REQUIREMENTS.
1. Reproduce verbatim the portion of the memcached excerpt from "Fig 2: LRU list" to "this data structure.".
2. According to the memcached excerpt, in what form is the LRU list stored?

SELECTED EXTRACT.
-.-.-
Fig.1 Hash table in memcached [2]
-
Least recently used (LRU) list
Memcached has a structure that is known as an LRU(Least Recently Used) cache, so that stored data that is the oldest and least accessed will be replaced with newer items when memcacheds memory capacity is reached[3]. LRU list is stored in form of doubly linked list. When an item is requested from the memcached it is removed from its LRU list and putting it on the head of LRU list. Thus by above procedure the least recently used item will come to tail of LRU.
Fig 2: LRU list for cache item eviction [2]
So when there is a need to remove some item from memcached the item at tail is removed as least recently used. Figure 2 explains cache item eviction using LRU in memcached.
-
Cache item data structure
The cache item data structure holds the key-value pair data[2]. Information like The key, value, length of the value, pointers used in hash table and LRU, counter that determines how many threads are accessing cache item etc are stored in this data structure.
-
Slab allocator
Instead of conventional memory allocation like malloc and free, memcached uses slab allocator for memory management. Memory management in memcached is described in [5]. As shown in figure 3, let us imagine 2048 bytes of memory available for the distributed cache. We can divide this memory in 4 slab classes of 512 bytes each. The first slab class is intended for slabs with 64 bytes, second for 128 bytes and so on. The object will be stored into the first slab where it fits in and will occupy the whole slab. In this case an object of 50 bytes will actually use up 64 bytes, as 14 bytes will remain unused. As soon as the object is deleted, its slab is added to the freelist. Space is wasted in this concept but it saves time and avoid thrashing.
Fig 3. Slab allocator in memcached [1]
-
-
BASIC OPERATIONS
There many operations in memcached to deal with data. Memcached provides a simple set of operations (set, get, and delete) that makes it attractive as an elemental component in a large-scale distributed system [5].
-.-.-
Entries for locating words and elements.
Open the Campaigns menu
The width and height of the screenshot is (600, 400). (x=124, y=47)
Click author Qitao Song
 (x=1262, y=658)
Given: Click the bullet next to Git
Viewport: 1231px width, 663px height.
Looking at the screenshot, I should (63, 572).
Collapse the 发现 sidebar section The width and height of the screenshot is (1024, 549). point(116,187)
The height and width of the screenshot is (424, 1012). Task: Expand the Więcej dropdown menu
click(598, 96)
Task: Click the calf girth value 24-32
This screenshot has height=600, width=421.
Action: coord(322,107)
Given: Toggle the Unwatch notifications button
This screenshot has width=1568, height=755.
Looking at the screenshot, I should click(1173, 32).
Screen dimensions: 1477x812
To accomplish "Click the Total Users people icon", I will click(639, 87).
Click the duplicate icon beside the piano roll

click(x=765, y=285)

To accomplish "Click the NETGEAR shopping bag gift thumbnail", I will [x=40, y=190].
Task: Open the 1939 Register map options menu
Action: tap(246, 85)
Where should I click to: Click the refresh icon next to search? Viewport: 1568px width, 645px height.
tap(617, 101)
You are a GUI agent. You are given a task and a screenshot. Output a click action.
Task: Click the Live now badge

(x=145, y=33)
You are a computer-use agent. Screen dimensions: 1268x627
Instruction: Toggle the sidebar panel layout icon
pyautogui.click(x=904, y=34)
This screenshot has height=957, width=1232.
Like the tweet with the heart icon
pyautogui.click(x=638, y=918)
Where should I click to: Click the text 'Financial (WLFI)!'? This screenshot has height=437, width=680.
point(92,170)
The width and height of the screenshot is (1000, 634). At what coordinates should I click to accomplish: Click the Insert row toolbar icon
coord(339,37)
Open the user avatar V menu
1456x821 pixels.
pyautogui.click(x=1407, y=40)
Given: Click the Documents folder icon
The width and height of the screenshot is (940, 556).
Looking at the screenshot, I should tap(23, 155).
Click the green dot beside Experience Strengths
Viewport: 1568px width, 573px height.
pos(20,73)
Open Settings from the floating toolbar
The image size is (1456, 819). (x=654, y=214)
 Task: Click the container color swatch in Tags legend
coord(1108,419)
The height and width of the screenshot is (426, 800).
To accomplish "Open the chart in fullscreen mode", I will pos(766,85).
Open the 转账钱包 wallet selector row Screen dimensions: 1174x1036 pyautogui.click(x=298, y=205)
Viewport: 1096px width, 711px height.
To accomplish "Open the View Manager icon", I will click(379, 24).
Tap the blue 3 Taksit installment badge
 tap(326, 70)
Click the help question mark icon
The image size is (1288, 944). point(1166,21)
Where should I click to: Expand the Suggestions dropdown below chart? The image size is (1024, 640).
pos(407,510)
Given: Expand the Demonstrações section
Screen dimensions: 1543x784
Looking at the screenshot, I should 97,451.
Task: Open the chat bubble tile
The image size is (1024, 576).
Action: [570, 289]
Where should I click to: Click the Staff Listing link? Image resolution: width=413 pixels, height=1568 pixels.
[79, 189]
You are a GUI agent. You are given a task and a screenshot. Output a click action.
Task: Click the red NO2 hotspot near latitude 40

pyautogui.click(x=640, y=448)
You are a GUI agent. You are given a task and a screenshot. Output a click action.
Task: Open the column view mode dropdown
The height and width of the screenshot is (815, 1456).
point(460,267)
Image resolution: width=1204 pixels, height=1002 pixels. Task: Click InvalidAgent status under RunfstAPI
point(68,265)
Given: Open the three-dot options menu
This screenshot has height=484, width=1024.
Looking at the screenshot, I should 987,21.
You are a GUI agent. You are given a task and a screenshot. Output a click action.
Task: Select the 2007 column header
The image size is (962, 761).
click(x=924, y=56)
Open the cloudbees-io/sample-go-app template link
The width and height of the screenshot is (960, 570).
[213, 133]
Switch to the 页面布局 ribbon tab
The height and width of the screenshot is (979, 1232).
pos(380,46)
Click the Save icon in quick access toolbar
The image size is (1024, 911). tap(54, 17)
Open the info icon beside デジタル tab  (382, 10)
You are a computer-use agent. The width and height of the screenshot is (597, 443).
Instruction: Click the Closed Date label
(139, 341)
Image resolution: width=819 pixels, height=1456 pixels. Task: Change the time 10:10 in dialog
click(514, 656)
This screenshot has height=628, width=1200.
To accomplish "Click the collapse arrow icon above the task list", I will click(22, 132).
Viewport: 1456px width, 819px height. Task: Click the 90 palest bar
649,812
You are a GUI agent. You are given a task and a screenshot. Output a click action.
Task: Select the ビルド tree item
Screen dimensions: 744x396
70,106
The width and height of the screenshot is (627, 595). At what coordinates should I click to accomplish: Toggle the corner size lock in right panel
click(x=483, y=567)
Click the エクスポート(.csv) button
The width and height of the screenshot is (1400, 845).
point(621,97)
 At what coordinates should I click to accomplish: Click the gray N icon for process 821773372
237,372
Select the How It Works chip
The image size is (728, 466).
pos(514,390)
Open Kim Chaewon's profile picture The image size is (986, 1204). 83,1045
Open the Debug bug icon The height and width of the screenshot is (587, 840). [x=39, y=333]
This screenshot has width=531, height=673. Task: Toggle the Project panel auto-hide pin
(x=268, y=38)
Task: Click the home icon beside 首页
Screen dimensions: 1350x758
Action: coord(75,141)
-.-.-
PER-TASK ANSWERS.
1.
Fig 2: LRU list for cache item eviction [2]
So when there is a need to remove some item from memcached the item at tail is removed as least recently used. Figure 2 explains cache item eviction using LRU in memcached.
-
Cache item data structure
The cache item data structure holds the key-value pair data[2]. Information like The key, value, length of the value, pointers used in hash table and LRU, counter that determines how many threads are accessing cache item etc are stored in this data structure.

2. As a doubly linked list.